*SOURCE EXTRACT:*
More Than Just Fancy Flying
How Human Factors Engineering Can Improve Cockpit Design
Human Factors Engineers are all about making the interactions between systems and their users easier, safer, and ultimately more efficient. HFEs are all about design and functionality — they are constantly looking for ways to improve old systems or build brand-new ones to replace outdated standards! One area Human Factors Engineers are heavily involved with is cockpit design…though, this is often easier said than done.
Military helicopters are notorious for having very tight crew stations packed with a ridiculous amount of avionics and mission equipment. Traditional military helicopter platforms, such as the UH-60M Blackhawk, are designed with mission execution in mind and leave a lot to be desired in terms of crew station and pilot vehicle interface design.
As technology advances and parts obsolescence becomes an issue, the crew stations can quickly become over-populated with control panels and disparate display elements from newly integrated systems that lack any cohesive design paradigms or consistency from a system perspective. So, what does a Human Factors Engineer do in a situation like this?

*LISTED RECORDS:*
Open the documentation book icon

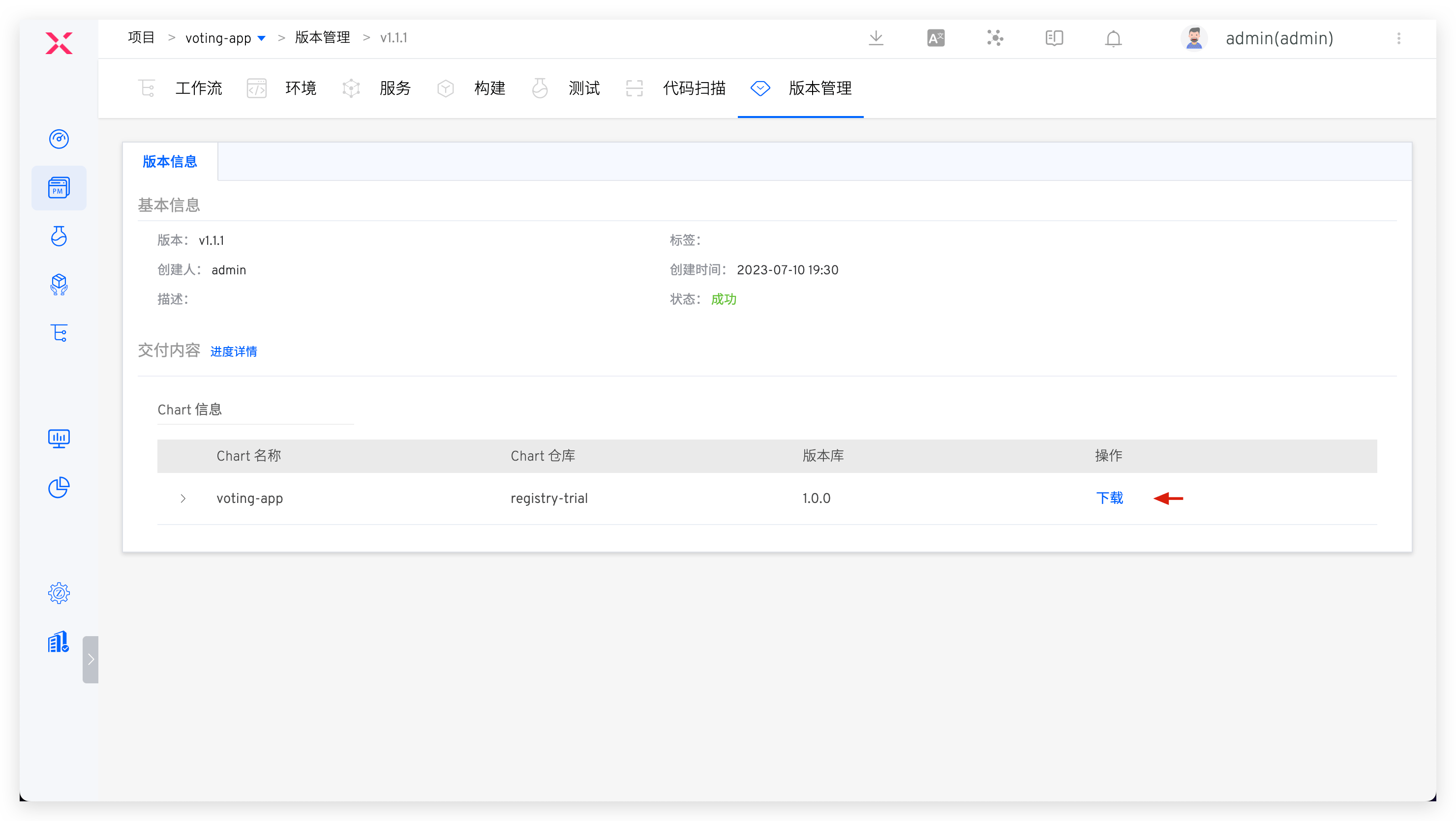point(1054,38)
---
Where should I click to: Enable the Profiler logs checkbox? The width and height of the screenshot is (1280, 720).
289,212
...
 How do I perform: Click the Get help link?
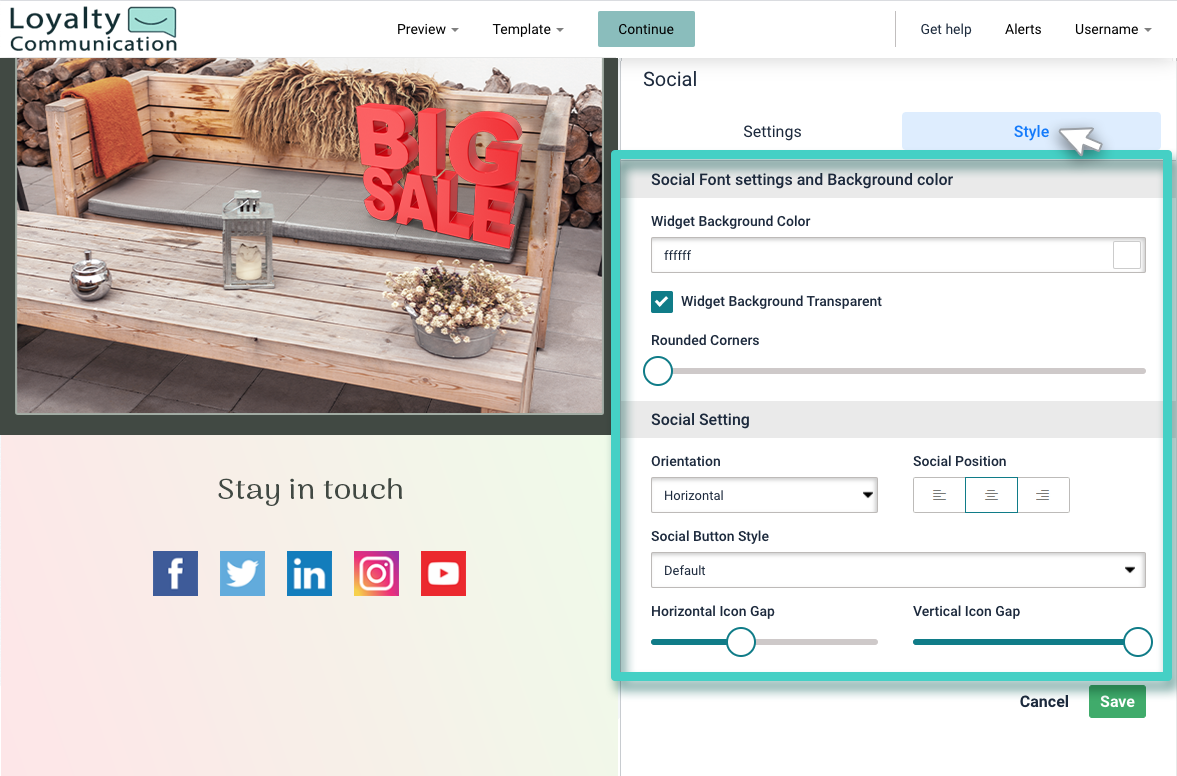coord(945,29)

*GIVEN REQUEST 1:*
Decide whether each statement agrees with the cockpit design article, answering yes or no and quoting the words of the text that settle it.
(a) The UH-60M Blackhawk is given as an example of a traditional military helicopter platform.
(b) Military helicopters are described as having roomy crew stations.
(c) Newly integrated systems are said to follow a cohesive design paradigm.
*GIVEN REQUEST 2:* Please write out everything in the cockpit design article from "As technology advances" down to "situation like this?".
*GIVEN REQUEST 3:*
Answer these questions from the cockpit design article.
(a) What three qualities do Human Factors Engineers want to bring to the interactions between systems and their users?
(b) What are military helicopter crew stations packed with?
(c) What two developments lead crew stations to become over-populated?

*WORKED ANSWER 1:*
(a) Yes: "Traditional military helicopter platforms, such as the UH-60M Blackhawk"
(b) No: "very tight crew stations"
(c) No: "lack any cohesive design paradigms or consistency from a system perspective"

*WORKED ANSWER 2:*
As technology advances and parts obsolescence becomes an issue, the crew stations can quickly become over-populated with control panels and disparate display elements from newly integrated systems that lack any cohesive design paradigms or consistency from a system perspective. So, what does a Human Factors Engineer do in a situation like this?

*WORKED ANSWER 3:*
(a) Easier, safer, and ultimately more efficient.
(b) A ridiculous amount of avionics and mission equipment.
(c) Technology advances and parts obsolescence becoming an issue.